The Big Bash identified that the gateway to attracting a family audience is interesting mothers in the game. By targeting family sites, women’s titles and mummy bloggers, it’s possible to spread a message quickly through word of mouth and attract larger family audiences. Cricket is a wonderful alternative day out, but somebody needs to be making the case for it to those audiences, rather than getting stuck in a cricketing echo chamber.
That is where counties need to get smart. It is not fair to expect an in-house Press Office, whose bread and butter is dealing with cricket journalists, to devise and execute a strategy to reach mummy bloggers. Or to deliver a coordinated PR campaign to target students, persuading them that a day at their local cricket ground makes a perfect post-exam celebration. Or to think how local businesses can be reached through the media, turning T20 into a corporate team bonding opportunity.

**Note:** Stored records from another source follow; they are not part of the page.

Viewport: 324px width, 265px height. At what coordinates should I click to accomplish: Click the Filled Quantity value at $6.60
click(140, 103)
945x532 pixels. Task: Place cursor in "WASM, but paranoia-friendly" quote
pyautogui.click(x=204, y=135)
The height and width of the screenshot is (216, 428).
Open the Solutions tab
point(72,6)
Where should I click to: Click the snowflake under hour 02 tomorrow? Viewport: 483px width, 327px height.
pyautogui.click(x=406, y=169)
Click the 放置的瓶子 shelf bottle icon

The ECB has decided it needs to find a new audience for cricket and a new way of thinking about the sport. But long-suffering cricket fans should not be taken for granted or ignored. Counties that can find a way to reaffirm their identity can attract new members. Each county has its own ‘brand’: The Oval’s party atmosphere, the sanctity of Lords, the carnival Finals Day feeling at Edgbaston or the charm of Hove and the County Ground. Counties don’t need to be franchises to build a recognisable identity that can appeal to supporters.
Engaging BAME communities more effectively, particularly South Asian communities, is perhaps the greatest challenge that is yet to be solved. Almost 40% of recreational cricket in the UK is played by South Asians, but only 4% make it as professionals at county level. The ECB have launched a South Asian Action Plan, but with more British Asian players coming to prominence, counties could do more to launch community projects to engage these audiences.

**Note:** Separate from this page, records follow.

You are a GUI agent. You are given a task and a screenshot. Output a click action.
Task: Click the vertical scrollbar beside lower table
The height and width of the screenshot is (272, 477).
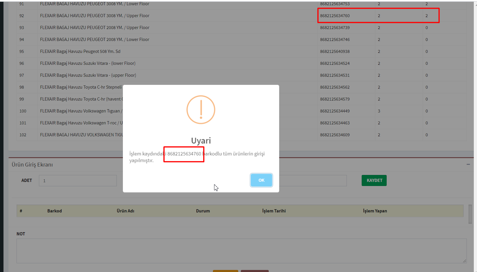[x=470, y=214]
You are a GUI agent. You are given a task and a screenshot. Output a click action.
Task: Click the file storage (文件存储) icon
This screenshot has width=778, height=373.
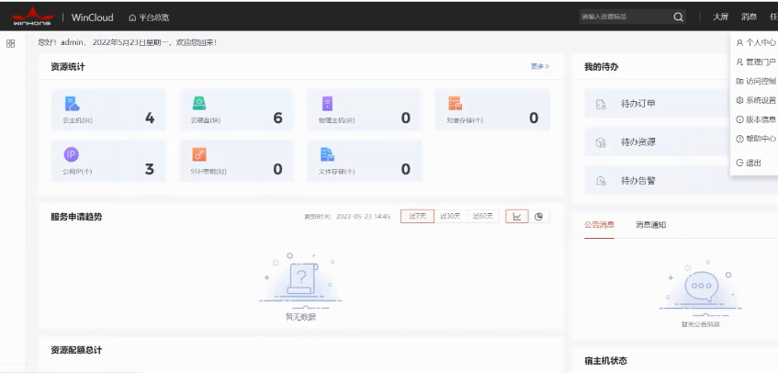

Surrey batsman Arun Harinath has family roots in Sri Lanka, and as well as working for the PCA, and writing for Wisden, he has recently launched a cricket podcast, The 12th Men. He has an interesting perspective, which is worth considering:
‘There is a definite disconnect between South Asian communities and professional cricket in the UK. A hearts and minds campaign is needed to change perceptions. There is plenty of cricket played in Asian leagues here in the UK, but many clubs feel ignored by counties, while young cricketers do not feel that there is a pathway to making it professionally.
‘Cricket needs to establish itself as the essential summer sport by re-engaging with BAME communities and by reconnecting players with fans. Cricketers aren’t visible enough in the UK, but if we can give them a greater profile, and give youngsters role models to look up to then there is a big opportunity for counties to bridge that disconnect and find a home for those communities. Different audiences need different messages, and hopefully counties are starting to realise that.’
By seizing the narrative over the coming season, counties can consolidate their brand, reassure members, and entice new audiences into their grounds. Cricket is becoming more innovative on the field with every passing season. If counties can replicate that same innovation off the field in the way they sell their brand to potential audiences they can make 2019 their PR Moment.